Bild: Krieg in der Luft: Ein US-Kampfjet über der türkisch-syrischen Grenze
Im Westen herrscht IS-Hysterie. Wer nicht blind alle möglichen
militärischen Gegenmaßnahmen absegnet, dem wird unterschwellig vorgeworfen,
dem Völkermord an Kurden, Christen oder Jesiden einfach zuzusehen. Denn die
Medien finden, dass in Kobani die Entscheidungsschlacht stattfindet.
Entsprechend wird die Türkei in Talkshows fast routinemäßig in einen Krieg
nach Syrien geschickt. Einen Krieg, dem sich bisher alle anderen
internationalen Streitkräfte verweigert haben. Und die Kurden werden zu
neuen Helden aufgebaut.
Gleichzeitig klopfen wir uns auf die Schulter, der bessere Teil der
Menschheit zu sein. Das ist zu billig. Denn um einen Gegner bekämpfen zu
können, muss man ihn zuallererst verstehen. Und um den Islamischen Staat
(IS) zu verstehen, muss man in einem Geschichtsbuch blättern, nicht im
Koran, und die Nachrichten der letzten Jahre aus Syrien und dem Irak Revue
passieren lassen. Um Missverständnissen vorzubeugen: Den IS zu verstehen
bedeutet nicht, ihm Verständnis entgegenzubringen. Es ist nur die
Voraussetzung dafür, eine zielgerichtete Gegenstrategie gegen den Terror zu
entwickeln. Von dieser fehlt bislang jede Spur.
Militärisch mag der IS punktuell durch „Luftschläge“ aufzuhalten sein. Do…
er wird sich dem jeweiligen militärischen Druck anpassen und kann sich
jederzeit auf eine Guerillastrategie verlegen und Anschläge durchführen.

> **Datensätze**:
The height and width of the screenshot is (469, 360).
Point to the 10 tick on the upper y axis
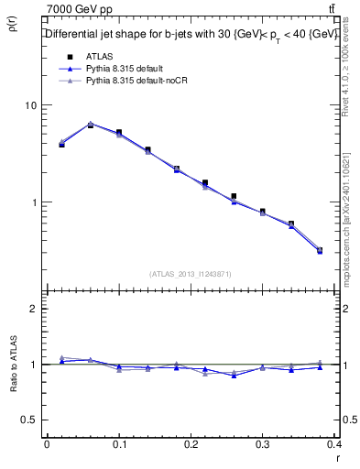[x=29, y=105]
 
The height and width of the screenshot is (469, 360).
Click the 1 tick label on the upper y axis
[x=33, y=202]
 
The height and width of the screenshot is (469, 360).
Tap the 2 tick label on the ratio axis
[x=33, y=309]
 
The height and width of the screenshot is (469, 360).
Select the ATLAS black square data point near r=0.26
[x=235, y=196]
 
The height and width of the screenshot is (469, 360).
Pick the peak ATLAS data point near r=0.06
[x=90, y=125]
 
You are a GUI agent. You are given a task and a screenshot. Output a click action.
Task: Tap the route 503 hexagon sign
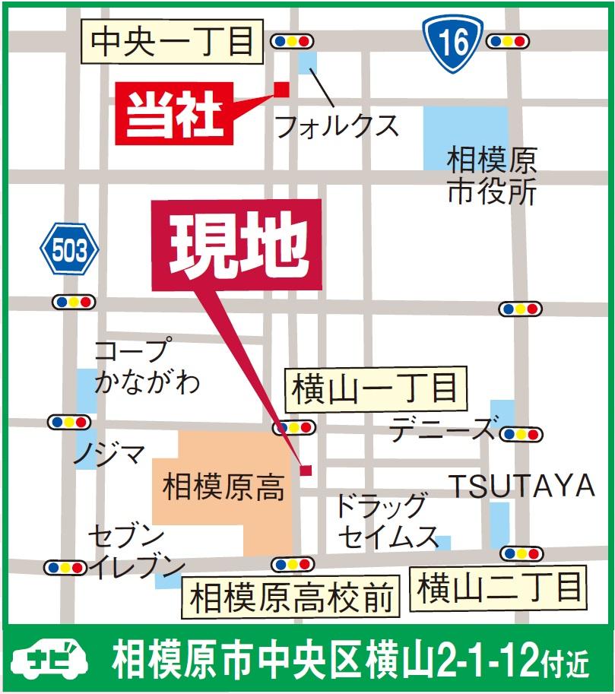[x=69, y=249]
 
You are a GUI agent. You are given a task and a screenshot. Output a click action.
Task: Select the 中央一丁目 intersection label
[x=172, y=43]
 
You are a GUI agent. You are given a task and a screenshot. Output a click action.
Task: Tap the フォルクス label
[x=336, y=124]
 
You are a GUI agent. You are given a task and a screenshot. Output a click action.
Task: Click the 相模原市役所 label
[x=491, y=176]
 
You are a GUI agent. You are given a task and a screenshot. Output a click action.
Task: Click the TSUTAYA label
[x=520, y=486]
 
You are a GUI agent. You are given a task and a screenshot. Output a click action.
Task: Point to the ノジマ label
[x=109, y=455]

> **Ihre Aufgaben**:
[a] Fassen Sie den Absatz des Textauszugs, der mit „Gleichzeitig klopfen wir uns“ beginnt, als Stichpunktliste zusammen und behalten Sie dabei seine wesentlichen Aussagen bei.
[b] Wo findet nach Auffassung der Medien laut dem Textauszug die Entscheidungsschlacht statt?
Die Auflistung ist eigenständiges Material und steht in keinem Zusammenhang mit dem Textauszug.

> **Erwartete Antworten**:
[a]
- Sich selbst als den besseren Teil der Menschheit zu sehen, ist zu billig.
- Wer einen Gegner bekämpfen will, muss ihn zuallererst verstehen.
- Um den IS zu verstehen, muss man in einem Geschichtsbuch blättern, nicht im Koran, und die Nachrichten der letzten Jahre aus Syrien und dem Irak Revue passieren lassen.
- Den IS zu verstehen heißt nicht, ihm Verständnis entgegenzubringen.
- Es ist die Voraussetzung für eine zielgerichtete Gegenstrategie gegen den Terror, von der bislang jede Spur fehlt.

[b] In Kobani.